▸ Aim
Reproduce the rows below, swapping every "Instruction" for "Goal" and leaving everything else as it is.

## Start Available data

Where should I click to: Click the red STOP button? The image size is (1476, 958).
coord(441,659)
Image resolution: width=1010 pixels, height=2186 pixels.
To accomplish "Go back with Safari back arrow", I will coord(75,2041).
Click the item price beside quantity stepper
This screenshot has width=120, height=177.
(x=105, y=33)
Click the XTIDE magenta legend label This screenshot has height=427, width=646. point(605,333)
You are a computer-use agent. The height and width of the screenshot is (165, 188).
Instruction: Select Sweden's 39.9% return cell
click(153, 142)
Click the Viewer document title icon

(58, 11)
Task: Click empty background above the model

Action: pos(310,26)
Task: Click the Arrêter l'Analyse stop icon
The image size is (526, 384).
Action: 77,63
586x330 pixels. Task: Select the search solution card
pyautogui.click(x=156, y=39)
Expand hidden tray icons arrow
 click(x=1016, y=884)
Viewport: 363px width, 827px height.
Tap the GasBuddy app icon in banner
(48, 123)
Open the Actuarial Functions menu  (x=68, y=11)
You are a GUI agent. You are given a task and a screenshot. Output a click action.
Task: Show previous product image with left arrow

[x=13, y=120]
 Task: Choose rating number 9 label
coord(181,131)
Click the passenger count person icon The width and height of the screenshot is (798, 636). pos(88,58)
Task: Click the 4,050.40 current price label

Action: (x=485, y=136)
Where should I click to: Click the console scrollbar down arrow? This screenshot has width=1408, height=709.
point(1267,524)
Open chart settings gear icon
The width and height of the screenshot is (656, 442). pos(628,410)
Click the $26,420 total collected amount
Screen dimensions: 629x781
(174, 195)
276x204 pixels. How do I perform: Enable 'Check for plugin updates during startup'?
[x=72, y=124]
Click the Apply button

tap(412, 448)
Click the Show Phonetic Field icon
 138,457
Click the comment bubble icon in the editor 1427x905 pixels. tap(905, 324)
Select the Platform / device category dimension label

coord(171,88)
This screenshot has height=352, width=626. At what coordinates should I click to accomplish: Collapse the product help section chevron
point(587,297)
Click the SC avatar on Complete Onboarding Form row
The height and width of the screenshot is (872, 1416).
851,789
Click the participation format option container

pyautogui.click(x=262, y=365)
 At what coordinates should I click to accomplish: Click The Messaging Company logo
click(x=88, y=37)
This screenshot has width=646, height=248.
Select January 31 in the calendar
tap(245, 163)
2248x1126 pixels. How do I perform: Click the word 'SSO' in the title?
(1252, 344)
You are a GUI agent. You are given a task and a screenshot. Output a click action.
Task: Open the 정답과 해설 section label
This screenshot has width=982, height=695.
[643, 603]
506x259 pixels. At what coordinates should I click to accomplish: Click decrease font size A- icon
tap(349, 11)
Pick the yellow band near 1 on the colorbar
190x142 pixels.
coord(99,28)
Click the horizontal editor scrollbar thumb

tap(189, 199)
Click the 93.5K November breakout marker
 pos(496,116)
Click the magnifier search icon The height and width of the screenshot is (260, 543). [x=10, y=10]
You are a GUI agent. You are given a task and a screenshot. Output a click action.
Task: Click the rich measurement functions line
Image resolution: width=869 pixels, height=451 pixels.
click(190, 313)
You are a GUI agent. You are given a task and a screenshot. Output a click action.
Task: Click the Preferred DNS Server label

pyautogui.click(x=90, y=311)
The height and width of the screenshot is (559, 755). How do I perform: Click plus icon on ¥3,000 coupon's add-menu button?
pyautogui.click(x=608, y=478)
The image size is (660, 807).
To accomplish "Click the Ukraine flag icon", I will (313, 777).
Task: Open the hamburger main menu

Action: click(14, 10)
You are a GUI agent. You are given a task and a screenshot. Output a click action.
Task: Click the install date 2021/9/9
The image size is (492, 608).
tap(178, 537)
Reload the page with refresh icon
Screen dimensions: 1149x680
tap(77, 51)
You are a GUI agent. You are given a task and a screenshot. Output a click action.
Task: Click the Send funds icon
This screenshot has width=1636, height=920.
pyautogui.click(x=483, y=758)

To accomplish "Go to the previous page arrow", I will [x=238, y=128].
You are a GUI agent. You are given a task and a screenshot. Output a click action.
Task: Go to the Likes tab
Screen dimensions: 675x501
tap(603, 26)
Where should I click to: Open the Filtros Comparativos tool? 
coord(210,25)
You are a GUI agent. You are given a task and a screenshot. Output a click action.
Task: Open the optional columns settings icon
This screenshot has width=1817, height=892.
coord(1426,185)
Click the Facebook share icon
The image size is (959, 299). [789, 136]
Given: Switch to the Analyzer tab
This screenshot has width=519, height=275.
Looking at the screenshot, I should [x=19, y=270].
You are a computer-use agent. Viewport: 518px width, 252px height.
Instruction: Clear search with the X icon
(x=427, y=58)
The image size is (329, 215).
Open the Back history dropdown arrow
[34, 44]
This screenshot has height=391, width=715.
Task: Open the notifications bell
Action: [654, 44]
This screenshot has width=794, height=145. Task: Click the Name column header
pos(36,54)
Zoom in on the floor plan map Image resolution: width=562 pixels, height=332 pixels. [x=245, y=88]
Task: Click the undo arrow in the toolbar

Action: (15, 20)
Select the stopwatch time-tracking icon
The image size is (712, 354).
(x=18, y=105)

## End Available data

▸ Output for this exercise
Where should I click to: Click the red STOP button? The image size is (1476, 958).
coord(441,659)
Image resolution: width=1010 pixels, height=2186 pixels.
To accomplish "Go back with Safari back arrow", I will coord(75,2041).
Click the item price beside quantity stepper
This screenshot has width=120, height=177.
(x=105, y=33)
Click the XTIDE magenta legend label This screenshot has height=427, width=646. point(605,333)
You are a computer-use agent. The height and width of the screenshot is (165, 188).
Goal: Select Sweden's 39.9% return cell
click(153, 142)
Click the Viewer document title icon

(58, 11)
Task: Click empty background above the model

Action: pos(310,26)
Task: Click the Arrêter l'Analyse stop icon
The image size is (526, 384).
Action: 77,63
586x330 pixels. Task: Select the search solution card
pyautogui.click(x=156, y=39)
Expand hidden tray icons arrow
 click(x=1016, y=884)
Viewport: 363px width, 827px height.
Tap the GasBuddy app icon in banner
(48, 123)
Open the Actuarial Functions menu  (x=68, y=11)
You are a GUI agent. You are given a task and a screenshot. Output a click action.
Task: Show previous product image with left arrow

[x=13, y=120]
 Task: Choose rating number 9 label
coord(181,131)
Click the passenger count person icon The width and height of the screenshot is (798, 636). pos(88,58)
Task: Click the 4,050.40 current price label

Action: (x=485, y=136)
Where should I click to: Click the console scrollbar down arrow? This screenshot has width=1408, height=709.
point(1267,524)
Open chart settings gear icon
The width and height of the screenshot is (656, 442). pos(628,410)
Click the $26,420 total collected amount
Screen dimensions: 629x781
(174, 195)
276x204 pixels. How do I perform: Enable 'Check for plugin updates during startup'?
[x=72, y=124]
Click the Apply button

tap(412, 448)
Click the Show Phonetic Field icon
 138,457
Click the comment bubble icon in the editor 1427x905 pixels. tap(905, 324)
Select the Platform / device category dimension label

coord(171,88)
This screenshot has height=352, width=626. At what coordinates should I click to accomplish: Collapse the product help section chevron
point(587,297)
Click the SC avatar on Complete Onboarding Form row
The height and width of the screenshot is (872, 1416).
851,789
Click the participation format option container

pyautogui.click(x=262, y=365)
 At what coordinates should I click to accomplish: Click The Messaging Company logo
click(x=88, y=37)
This screenshot has width=646, height=248.
Select January 31 in the calendar
tap(245, 163)
2248x1126 pixels. How do I perform: Click the word 'SSO' in the title?
(1252, 344)
You are a GUI agent. You are given a task and a screenshot. Output a click action.
Task: Open the 정답과 해설 section label
This screenshot has width=982, height=695.
[643, 603]
506x259 pixels. At what coordinates should I click to accomplish: Click decrease font size A- icon
tap(349, 11)
Pick the yellow band near 1 on the colorbar
190x142 pixels.
coord(99,28)
Click the horizontal editor scrollbar thumb

tap(189, 199)
Click the 93.5K November breakout marker
 pos(496,116)
Click the magnifier search icon The height and width of the screenshot is (260, 543). [x=10, y=10]
You are a GUI agent. You are given a task and a screenshot. Output a click action.
Task: Click the rich measurement functions line
Image resolution: width=869 pixels, height=451 pixels.
click(190, 313)
You are a GUI agent. You are given a task and a screenshot. Output a click action.
Task: Click the Preferred DNS Server label

pyautogui.click(x=90, y=311)
The height and width of the screenshot is (559, 755). How do I perform: Click plus icon on ¥3,000 coupon's add-menu button?
pyautogui.click(x=608, y=478)
The image size is (660, 807).
To accomplish "Click the Ukraine flag icon", I will (313, 777).
Task: Open the hamburger main menu

Action: click(14, 10)
You are a GUI agent. You are given a task and a screenshot. Output a click action.
Task: Click the install date 2021/9/9
The image size is (492, 608).
tap(178, 537)
Reload the page with refresh icon
Screen dimensions: 1149x680
tap(77, 51)
You are a GUI agent. You are given a task and a screenshot. Output a click action.
Task: Click the Send funds icon
This screenshot has width=1636, height=920.
pyautogui.click(x=483, y=758)

To accomplish "Go to the previous page arrow", I will [x=238, y=128].
You are a GUI agent. You are given a task and a screenshot. Output a click action.
Task: Go to the Likes tab
Screen dimensions: 675x501
tap(603, 26)
Where should I click to: Open the Filtros Comparativos tool? 
coord(210,25)
You are a GUI agent. You are given a task and a screenshot. Output a click action.
Task: Open the optional columns settings icon
This screenshot has width=1817, height=892.
coord(1426,185)
Click the Facebook share icon
The image size is (959, 299). [789, 136]
Given: Switch to the Analyzer tab
This screenshot has width=519, height=275.
Looking at the screenshot, I should [x=19, y=270].
You are a computer-use agent. Viewport: 518px width, 252px height.
Goal: Clear search with the X icon
(x=427, y=58)
The image size is (329, 215).
Open the Back history dropdown arrow
[34, 44]
This screenshot has height=391, width=715.
Task: Open the notifications bell
Action: [654, 44]
This screenshot has width=794, height=145. Task: Click the Name column header
pos(36,54)
Zoom in on the floor plan map Image resolution: width=562 pixels, height=332 pixels. [x=245, y=88]
Task: Click the undo arrow in the toolbar

Action: (15, 20)
Select the stopwatch time-tracking icon
The image size is (712, 354).
(x=18, y=105)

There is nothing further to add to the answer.